# WHAT TO WORK ON
Comb through the entries for "will" and pull out each line that holds it.

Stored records
□ □ □ □ □

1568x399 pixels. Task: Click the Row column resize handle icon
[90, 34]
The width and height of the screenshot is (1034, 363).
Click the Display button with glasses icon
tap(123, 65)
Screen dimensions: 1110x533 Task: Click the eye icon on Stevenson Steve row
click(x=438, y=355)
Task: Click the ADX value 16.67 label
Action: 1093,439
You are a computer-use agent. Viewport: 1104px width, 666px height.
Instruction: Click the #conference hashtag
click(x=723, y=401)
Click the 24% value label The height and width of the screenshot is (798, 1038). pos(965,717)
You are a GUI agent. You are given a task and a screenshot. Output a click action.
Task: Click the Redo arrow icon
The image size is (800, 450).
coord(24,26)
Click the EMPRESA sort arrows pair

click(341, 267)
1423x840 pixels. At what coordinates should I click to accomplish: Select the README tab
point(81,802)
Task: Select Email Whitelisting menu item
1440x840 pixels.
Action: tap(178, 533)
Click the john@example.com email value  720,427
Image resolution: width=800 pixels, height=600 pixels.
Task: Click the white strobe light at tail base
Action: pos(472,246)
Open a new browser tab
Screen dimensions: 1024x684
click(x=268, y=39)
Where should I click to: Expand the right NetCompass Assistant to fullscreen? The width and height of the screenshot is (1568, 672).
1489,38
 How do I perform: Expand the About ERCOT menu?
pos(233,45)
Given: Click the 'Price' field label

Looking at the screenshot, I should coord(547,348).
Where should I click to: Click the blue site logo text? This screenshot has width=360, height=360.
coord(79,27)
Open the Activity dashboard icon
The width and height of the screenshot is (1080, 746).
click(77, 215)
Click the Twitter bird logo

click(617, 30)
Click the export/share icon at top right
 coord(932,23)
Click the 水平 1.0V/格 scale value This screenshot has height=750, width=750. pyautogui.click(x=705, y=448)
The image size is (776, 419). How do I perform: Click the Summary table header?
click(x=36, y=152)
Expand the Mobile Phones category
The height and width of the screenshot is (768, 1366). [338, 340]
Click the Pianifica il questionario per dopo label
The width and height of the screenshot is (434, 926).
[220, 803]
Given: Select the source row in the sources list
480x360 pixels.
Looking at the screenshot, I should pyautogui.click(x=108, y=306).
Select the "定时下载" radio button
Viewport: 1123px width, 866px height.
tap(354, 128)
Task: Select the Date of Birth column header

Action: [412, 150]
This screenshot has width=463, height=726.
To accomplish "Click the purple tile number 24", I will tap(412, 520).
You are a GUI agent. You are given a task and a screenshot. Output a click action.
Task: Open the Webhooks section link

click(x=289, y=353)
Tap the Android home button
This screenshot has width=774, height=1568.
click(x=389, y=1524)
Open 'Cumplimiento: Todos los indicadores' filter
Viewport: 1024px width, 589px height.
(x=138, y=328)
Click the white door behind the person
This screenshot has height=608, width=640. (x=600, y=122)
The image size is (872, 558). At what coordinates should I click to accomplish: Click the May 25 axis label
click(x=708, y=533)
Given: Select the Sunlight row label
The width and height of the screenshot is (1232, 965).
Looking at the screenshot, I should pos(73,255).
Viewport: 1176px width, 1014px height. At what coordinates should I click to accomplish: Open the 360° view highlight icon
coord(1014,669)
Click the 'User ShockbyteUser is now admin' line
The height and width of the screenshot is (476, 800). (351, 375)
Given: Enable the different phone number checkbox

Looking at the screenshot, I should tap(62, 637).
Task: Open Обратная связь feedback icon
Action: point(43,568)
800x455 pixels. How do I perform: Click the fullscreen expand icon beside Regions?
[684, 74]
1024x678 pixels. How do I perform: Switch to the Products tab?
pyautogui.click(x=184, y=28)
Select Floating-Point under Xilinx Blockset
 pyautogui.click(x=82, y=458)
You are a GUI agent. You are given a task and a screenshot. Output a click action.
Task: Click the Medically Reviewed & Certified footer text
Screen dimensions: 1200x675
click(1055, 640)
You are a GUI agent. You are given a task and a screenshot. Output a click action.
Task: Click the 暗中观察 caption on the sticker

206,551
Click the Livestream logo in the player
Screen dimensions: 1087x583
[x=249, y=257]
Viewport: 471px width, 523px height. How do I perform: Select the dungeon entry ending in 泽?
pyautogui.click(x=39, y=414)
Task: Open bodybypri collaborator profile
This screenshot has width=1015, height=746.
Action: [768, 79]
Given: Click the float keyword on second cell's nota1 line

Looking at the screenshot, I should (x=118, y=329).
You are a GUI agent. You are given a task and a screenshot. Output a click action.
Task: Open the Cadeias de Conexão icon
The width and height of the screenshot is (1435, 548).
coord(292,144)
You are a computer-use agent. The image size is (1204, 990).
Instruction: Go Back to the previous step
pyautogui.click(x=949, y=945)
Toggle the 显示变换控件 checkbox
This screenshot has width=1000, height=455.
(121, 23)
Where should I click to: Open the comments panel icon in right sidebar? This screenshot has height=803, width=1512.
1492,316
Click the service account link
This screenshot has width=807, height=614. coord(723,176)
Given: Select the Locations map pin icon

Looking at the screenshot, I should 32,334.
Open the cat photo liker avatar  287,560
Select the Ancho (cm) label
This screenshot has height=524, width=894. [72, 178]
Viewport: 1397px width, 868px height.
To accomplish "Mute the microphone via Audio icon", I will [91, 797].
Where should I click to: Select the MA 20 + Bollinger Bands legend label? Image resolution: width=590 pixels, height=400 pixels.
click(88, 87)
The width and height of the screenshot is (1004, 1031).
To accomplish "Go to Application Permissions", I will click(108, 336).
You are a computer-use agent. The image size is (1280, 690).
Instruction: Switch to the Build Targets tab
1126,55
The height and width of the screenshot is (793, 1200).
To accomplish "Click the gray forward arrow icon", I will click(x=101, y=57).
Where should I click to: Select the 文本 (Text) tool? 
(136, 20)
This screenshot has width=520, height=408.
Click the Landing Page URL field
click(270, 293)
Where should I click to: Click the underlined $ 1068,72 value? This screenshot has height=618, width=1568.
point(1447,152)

□ □ □ □ □

# WRITTEN ANSWER
To accomplish "Click the purple tile number 24", I will tap(412, 520).
To accomplish "Mute the microphone via Audio icon", I will [91, 797].
To accomplish "Go to Application Permissions", I will click(108, 336).
To accomplish "Click the gray forward arrow icon", I will click(x=101, y=57).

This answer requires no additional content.